Jamais, en 13 mois, un chef n’a amassé autant de victoires, avec une armée initialement très mal équipée et plus mal approvisionnée encore, écrasant tour à tour Piémontais, Autrichiens, Britanniques, et diverses troupes italiennes. Les Piémontais signent un armistice le 28 avril (et la paix le 15 mai), imités par le duc de Parme et Plaisance (les 9 mai et 5 novembre), le duc de Modène (le 17 mai), le roi de Naples (les 5 juin et 10 octobre), le Saint-Siège (le 23 juin 1796 pour l’armistice, le 19 février 1797 pour le traité de paix), l’Autriche (7 avril 1797 pour l’armistice ; les préliminaires de paix étant débutés à Leoben le 18 avril). La République de Venise se déclare amie de la France le 16 mai 1797 : le triomphe militaire est doublé d’un succès diplomatique intégral. Le nom de Bonaparte est dans toutes les gazettes, ce qui agace les politiciens.
Bonaparte envoie Augereau à Barras pour diriger les troupes prêtées par Hoche pour s’assurer du calme à Paris, lors de l’opération des 18-19 fructidor V (4-5 septembre 1797), où l’on casse du royaliste, dans la capitale. Le 25 décembre, il est élu membre de l’Institut (dans la classe des Sciences physiques et mathématiques). En février 1798, il travaille sans conviction à un vague plan d’invasion du Sud de l’Angleterre, et se laisse convaincre par Talleyrand de l’utilité d’une opération en Égypte, dans le cadre d’une opération de guerre indirecte contre la Grande-Bretagne – Alexandrie est déjà une base navale britannique.
Le 5 mars 1798, l’opération est acceptée par le Directoire et Bonaparte quitte la France le 19 mai. En juin, il occupe Malte, détruisant des siècles de pouvoir clérical. En Égypte, admirablement aidé par son ami Desaix, il accumule les victoires, mais l’escadre de Nelson coule la majeure partie de la flotte française en rade d’Aboukir, le 1er août.
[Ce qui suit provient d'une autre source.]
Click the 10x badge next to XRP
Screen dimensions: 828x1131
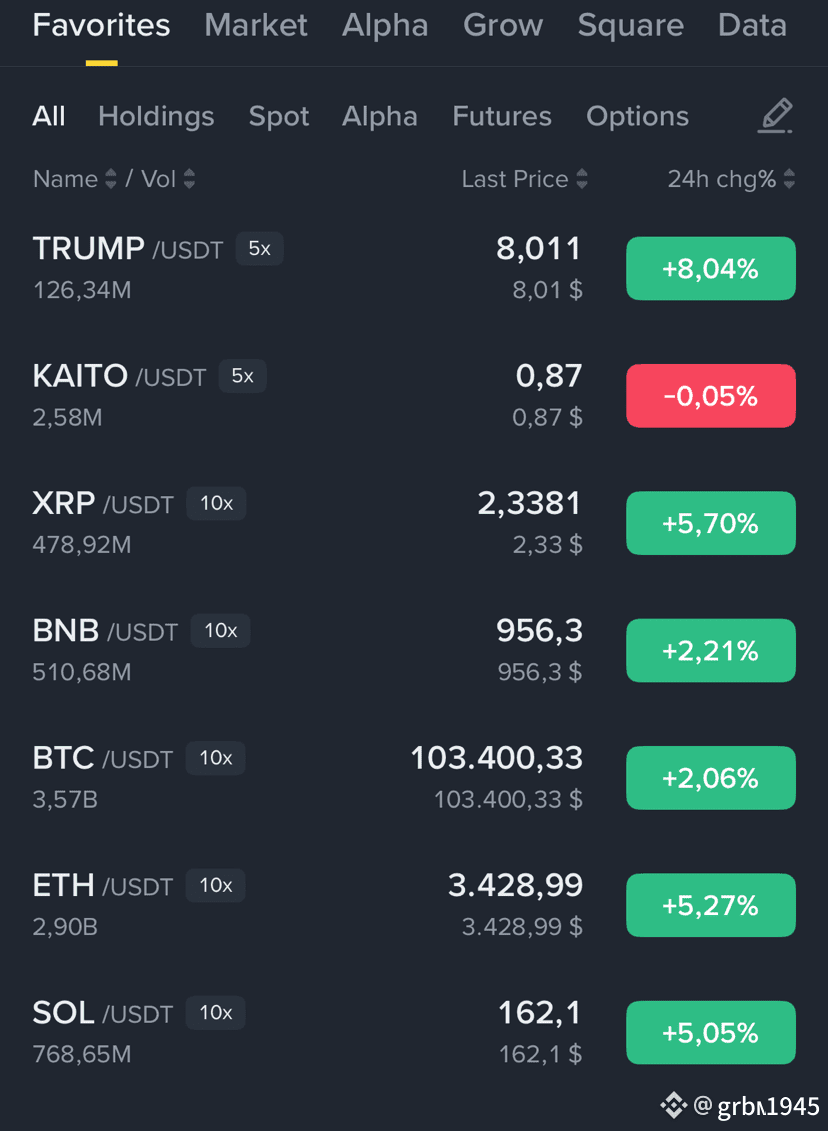216,503
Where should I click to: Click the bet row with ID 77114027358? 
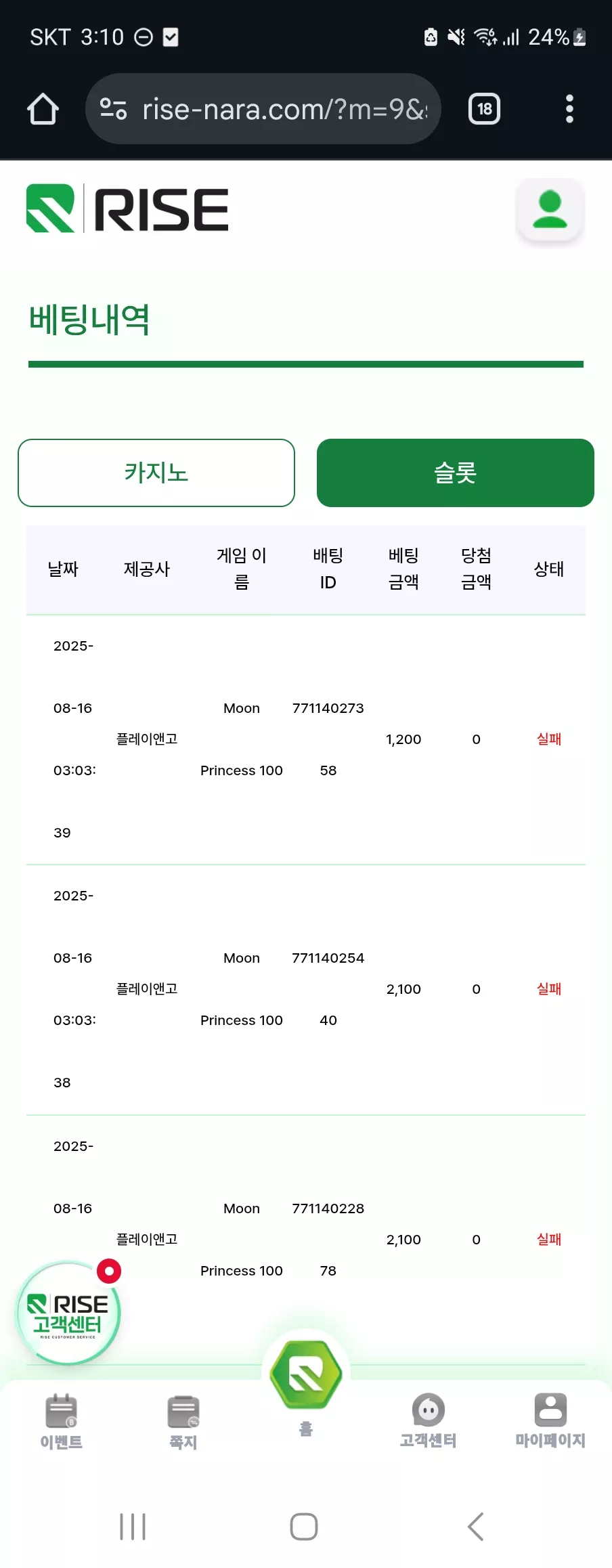click(306, 739)
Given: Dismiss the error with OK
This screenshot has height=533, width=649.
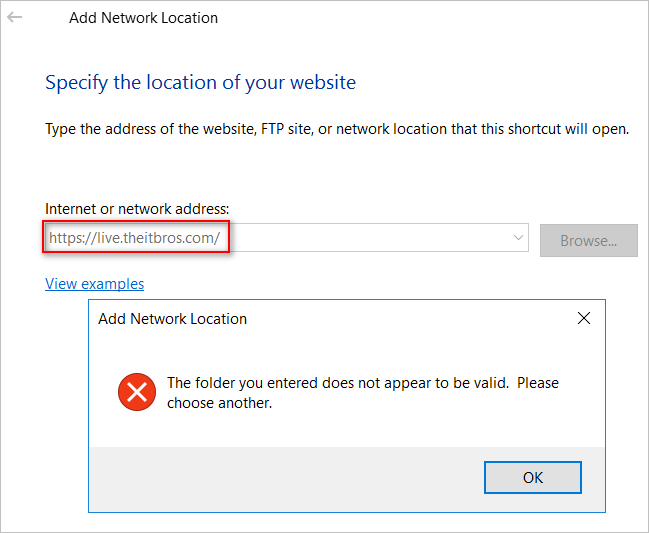Looking at the screenshot, I should click(533, 478).
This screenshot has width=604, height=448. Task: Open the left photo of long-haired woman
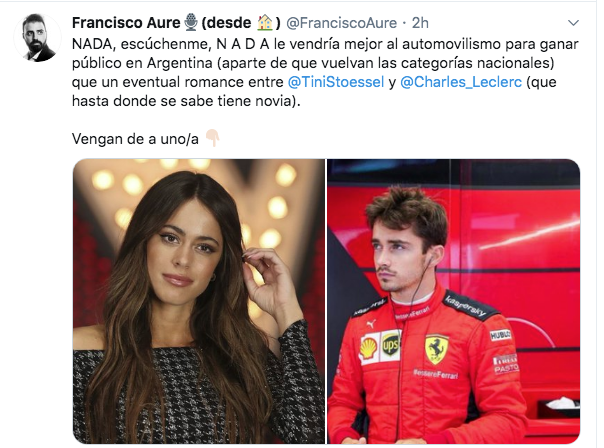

Puis son armée est accrochée, du 19 mars au 17 mai 1799, au siège de Saint-Jean d’Acre – l’artillerie de la garnison étant dirigée de main de maître par un émigré français que Bonaparte connaît bien, puisqu’ils se haïssent depuis leur passage à l’École militaire de Paris : Antoine Le Picard de Phélyppeaux, qui a guerroyé dans l’armée du prince de Condé, a organisé des bandes contre-révolutionnaires en France, puis a rédigé un faux ordre de mission censé provenir du ministre de la Marine pour faire évader du Temple le commodore britannique William Sydney Smith, le 24 avril 1798. L’armée française manque de mortiers. Le siège est levé et Bonaparte, au lieu de remonter vers les côtes syriennes, d’autant que la peste sévit en Palestine, reflue en Égypte.
Laissant son armée aux ordres de Kléber, surveillé par Desaix, il s’embarque sans ordre, le 23 août 1799, emmenant Berthier, Lannes et Murat. Il débarque en France le 9 octobre, juste à temps pour organiser, à son profit et à celui de l’État français, un coup d’État que Sieyès voulait faire pour devenir le dictateur civil associé à un dictateur militaire tant que durerait la guerre. Réal (ex-ami de Danton et Commissaire du directoire pour le département de la Seine) et Lucien Bonaparte travaillent les membres des deux assemblées ; au gouvernement, seul Dubois-Crancé (Guerre) s’avère hostile ; les généraux présents à Paris lui sont acquis, sauf Bernadotte (hostile) et Moreau (neutre, puis favorable).
L’affaire est jouée les 9 et 10 novembre (18-19 brumaire VIII), surtout grâce à Lefebvre, Lannes, Moreau, Murat et Lucien Bonaparte (alors Président des Cinq-Cents)… Napoléon s’avérant intimidé face aux parlementaires. Cette défaillance, inexplicable compte-tenu de la qualité humaine de ces médiocres, ne se renouvellera plus ; désormais il les traitera comme ils le méritent : par le mépris.